Réunion d'information au siège du ministère des Affaires étrangères en présence des cadres du MAE et du ministère de l'Intérieur. Selon des ambassadeurs présents, les vidéos projetées par la partie marocaine, "d'une violence inouïe", montrent ce qui s'est réellement passé et "démentent ce qui circule sur les réseaux sociaux".

Tragédie de Nador: le Maroc informe des ambassadeurs africains à Rabat, vidéos à l'appui

Le 26 juin 2022 à 20h10

Modifié 29 juin 2022 à 13h15

Réunion d'information au siège du ministère des Affaires étrangères en présence des cadres du MAE et du ministère de l'Intérieur. Selon des ambassadeurs présents, les vidéos projetées par la partie marocaine, "d'une violence inouïe", montrent ce qui s'est réellement passé et "démentent ce qui circule sur les réseaux sociaux".

Ce dimanche en fin d'après midi, première réaction publique de Rabat après la tragédie de Nador qui a fait plus de 20 morts et des dizaines de blessés. Au ministère des AE, plusieurs cadres du ministère des Affaires étrangères et du ministère de l'Intérieur ont tenu une réunion d'information avec plusieurs ambassadeurs africains. Nous ne savons pas à ce stade s'il s'agit des pays subsahariens ou de tous les pays africains. Ni le nombre d'ambassadeurs présents. Les photos montrent toutefois une salle pleine.

Au cours de cette réunion, la partie marocaine a expliqué le déroulement des faits et a projeté des enregistrements vidéos des événements.

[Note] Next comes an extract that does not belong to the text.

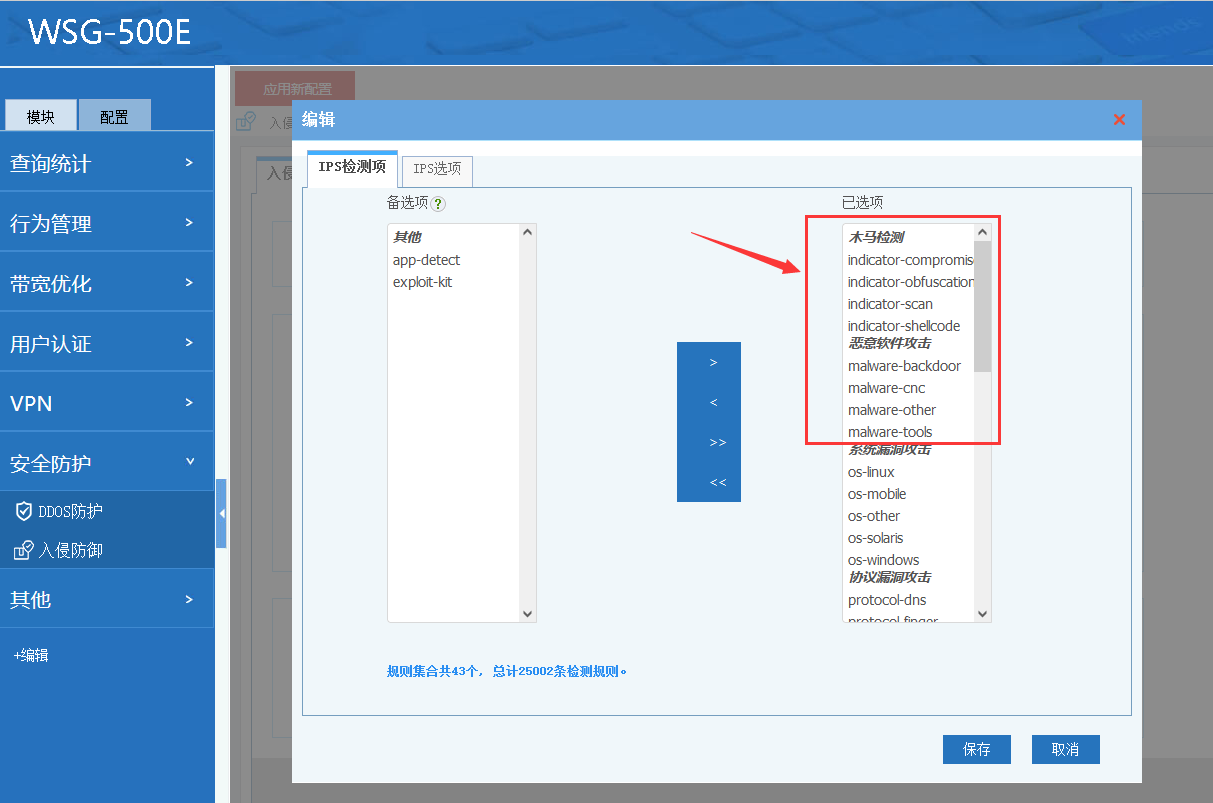Image resolution: width=1213 pixels, height=803 pixels.
Task: Click the 取消 button
Action: tap(1065, 749)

Jusqu'à cette prise de parole officielle marocaine, les vidéos montrant les corps gisant par terre et entassés, entre blessés et morts, suggéraient une responsabilité marocaine à un degré qui restait à définir. Lorsqu'on voyait ces images insoutenables avec des corps entourés d'éléments de la force publique armés de matraques, une relation mécanique se faisait entre les corps et les matraques.

"On nous a montré des vidéos d'une violence inouïe", a déclaré Mohammadou Youssifou, ambassadeur du Cameroun et doyen du groupe africain, à l'issue de cette réunion d'information. "Du jamais vu", ajoute-t-il. Le mode opératoire des migrants a changé: "au lieu d'attaquer la clôture, ils ont attaqué le point de passage, un passage étroit, où l'on passe un par un, équipé de tourniquets, d'acier. Ils étaient armés de gourdins, de bâtons, de couteaux, d'armes blanches. L'étroitesse du couloir du point de passage a provoqué une bousculade et des morts". Cette déclaration conforte en réalité le premier communiqué marocain qui parlait de bousculade et de chutes ayant provoqué les blessures et les morts.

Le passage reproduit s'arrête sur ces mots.